NetSpeed
- Type: Division
- Industry: Computer networking
- Founded: United States
- Founder: John McHale
- Fate: Acquired by Cisco Systems
- Headquarters: United States
- Parent: Cisco Systems

= NetSpeed =

American broadband internet access company

NetSpeed was a broadband Internet access company based in the United States. It was acquired by Cisco Systems on March 10, 1998. NetSpeed's DSL products were the first service provider and customer-premises DSL equipment to be production deployed at a major U.S. service provider, US West.

The founder of NetSpeed, John McHale, also started NetWorth, Inc., a manufacturer of 10BASE-T Ethernet equipment in 1989. The company was acquired by Compaq in 1994. After NetSpeed, Inc., John McHale went on to found NetPliance, TippingPoint, and BreakingPoint Systems. Key employees of NetSpeed also went on to found other companies.

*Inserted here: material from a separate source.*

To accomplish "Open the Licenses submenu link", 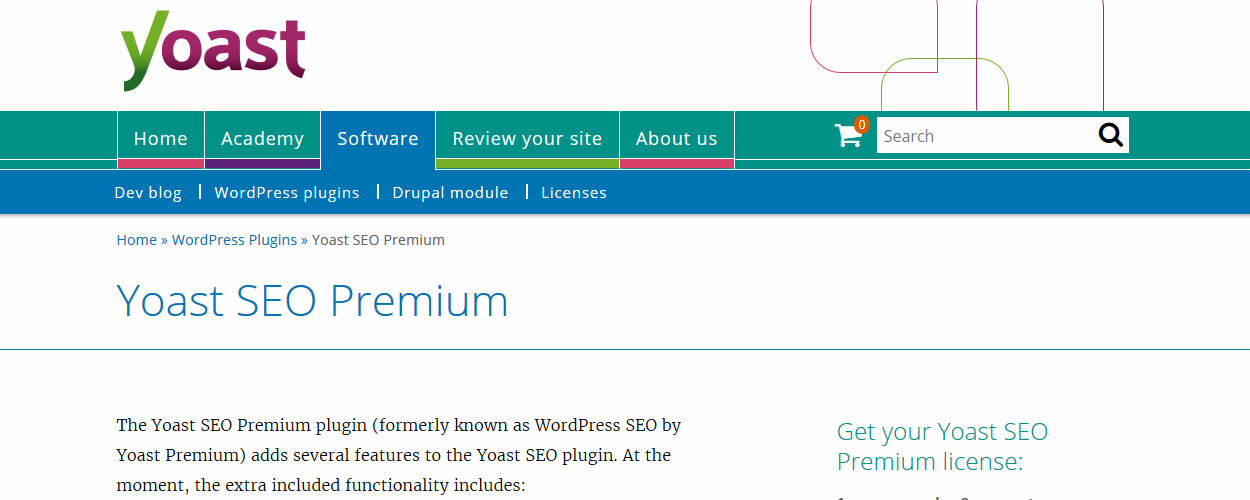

Kip McClanahan and Kenny VanZant went on to found BroadJump after the Cisco acquisition in 1998. Brendon Mills, Paul Carew, Ron Lutz, and Steve Raich went on to found General Bandwidth (now GenBand, Inc), in 1999. Cliff Hall and Bob Locklear were founding members of Surgient Networks in 2000, and Jim Johnson founded UControl in 2005.